## Teks untuk Dianalisis
Beberapa program food estate tersebut menunjukkan kegagalan pemerintah dalam program food estate. Hal ini penyebab kritik muncul ketika pemerintah berencana membangun kembali food estate untuk ketahanan pangan saat pandemi Covid-19 ini. Banyak pihak menilai pemerintah tidak belajar dari kegagalan masa lalu.
Pada sisi lain, program food estate pemerintah tahun 2020 tampaknya telah memberikan sebuah harapan untuk mengatasi ancaman krisis pangan saat pandemi. Program food estate di Kalimantan Tengah, sudah menjalani panen padi pertamanya pada awal tahun 2021 sebanyak 5-6 ton per hektar. Namun, kita juga tidak bisa menutup mata dengan potensi kegagalan yang ada di food estate yang baru seumur jagung ini.
Kegagalan panen di beberapa kecamatan di Kalimantan Tengah disebabkan oleh faktor pola tanam dan perbedaan varietas padi, juga faktor alam seperti hujan dan angin kencang. Hujan angin merobohkan padi yang kemudian terinjak-injak alat dan mesin pertanian sehingga padi rusak dan tidak bisa dipanen. Ini yang merugikan petani dengan penurunan panen menjadi 3-4 ton per hektar.
Untuk saat ini, usaha panen akan terus berlanjut, terlebih program food estate direncanakan setidaknya sampai tahun 2024 dengan harapan hasil panen dapat memenuhi pasokan pangan di wilayah produksi dan dapat didistribusikan ke seluruh wilayah di Indonesia.
Keberhasilan panen tidak menjadikan kepuasan dari program food estate, karena bukan merupakan satu-satunya parameter sebuah food estate efektif atau tidak. Saat ini pun kita belum mendengar kisah sukses food estate tersebut dalam kontribusinya di suplai bahan pangan. Bisa jadi sukses panen hanya di sebagian kecil lahan yang dikelola. Ditilik dari parameter ini, program food estate mungkin belum dapat disebut efektif untuk mereformasi sistem pangan kita.
Terlebih proyek lumbung pangan terkadang masih didasarkan pada persepsi bahwa ketahanan pangan didefinisikan sebagai swasembada beras. Padahal, proyek food estate yang berfokus pada produksi beras justru dapat menghambat pencapaian ketahanan pangan. Jika terjadi gagal panen maka tidak ada harapan mendapatkan panen dari tanaman lainnya.

## Data yang Ditampilkan
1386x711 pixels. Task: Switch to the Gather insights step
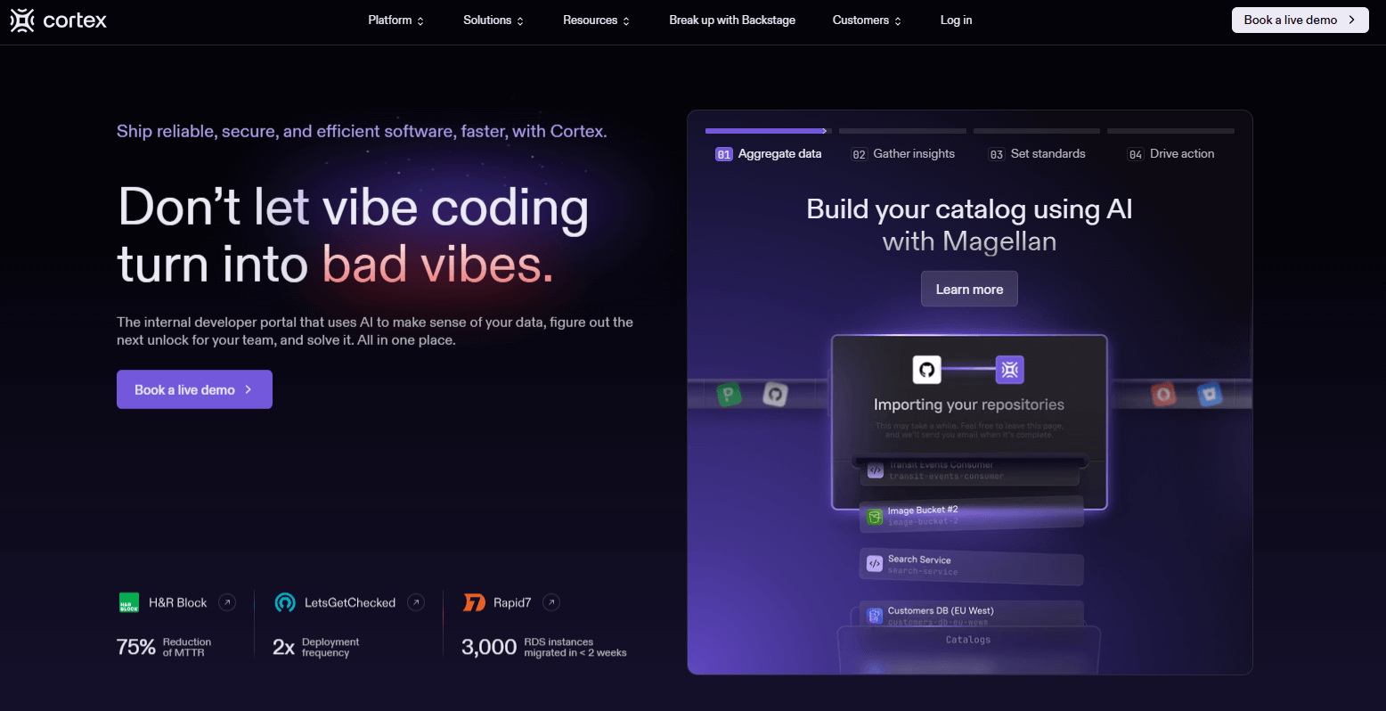click(x=902, y=153)
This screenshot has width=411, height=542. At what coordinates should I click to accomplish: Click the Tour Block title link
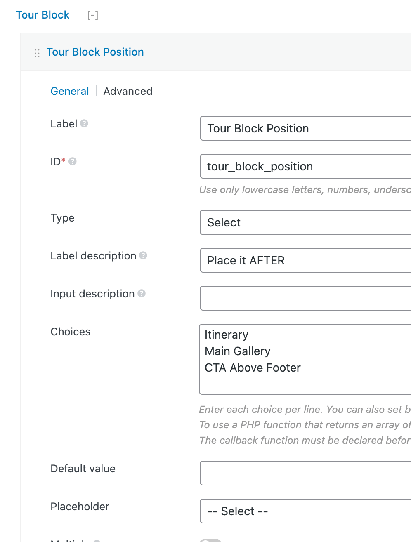43,15
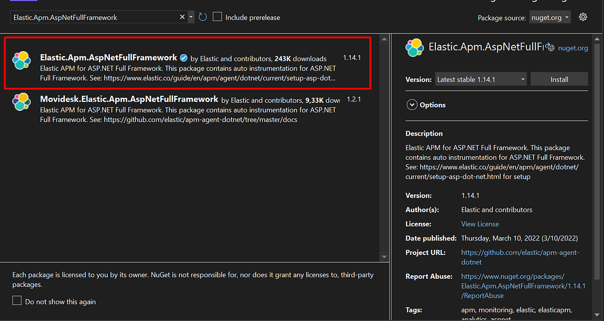Open the search history dropdown arrow

pos(190,17)
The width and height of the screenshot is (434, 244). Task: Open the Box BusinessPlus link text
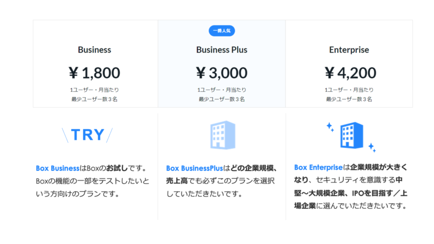tap(194, 168)
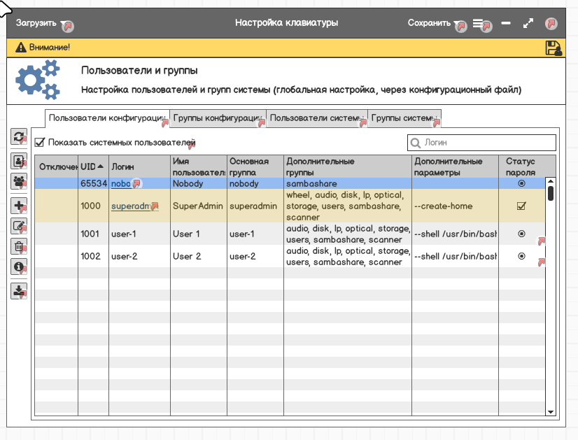Click the refresh icon in left sidebar
This screenshot has height=440, width=578.
pyautogui.click(x=19, y=137)
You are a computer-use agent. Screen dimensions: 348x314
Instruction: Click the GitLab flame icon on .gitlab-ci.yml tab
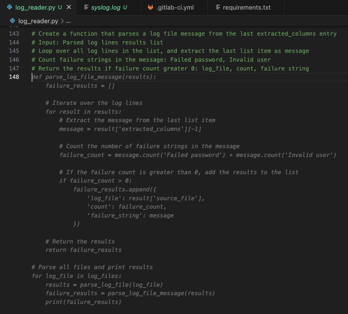coord(150,7)
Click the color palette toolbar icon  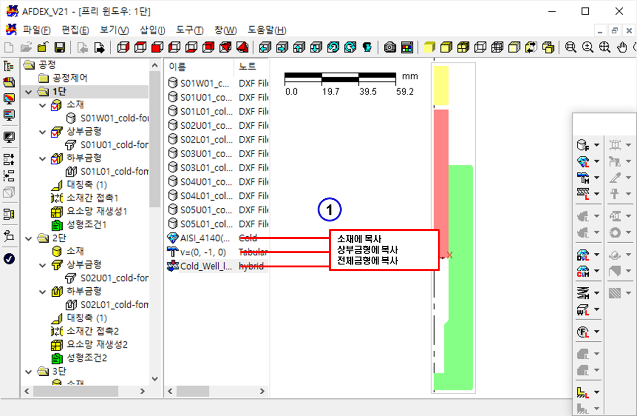[407, 47]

## Ketentuan Soal
Salin tanpa perubahan seluruh bagian teks tentang program food estate, mulai dari "Kegagalan panen di" terus ke bawah hingga "wilayah di Indonesia.".

## Penyelesaian Latihan
Kegagalan panen di beberapa kecamatan di Kalimantan Tengah disebabkan oleh faktor pola tanam dan perbedaan varietas padi, juga faktor alam seperti hujan dan angin kencang. Hujan angin merobohkan padi yang kemudian terinjak-injak alat dan mesin pertanian sehingga padi rusak dan tidak bisa dipanen. Ini yang merugikan petani dengan penurunan panen menjadi 3-4 ton per hektar.
Untuk saat ini, usaha panen akan terus berlanjut, terlebih program food estate direncanakan setidaknya sampai tahun 2024 dengan harapan hasil panen dapat memenuhi pasokan pangan di wilayah produksi dan dapat didistribusikan ke seluruh wilayah di Indonesia.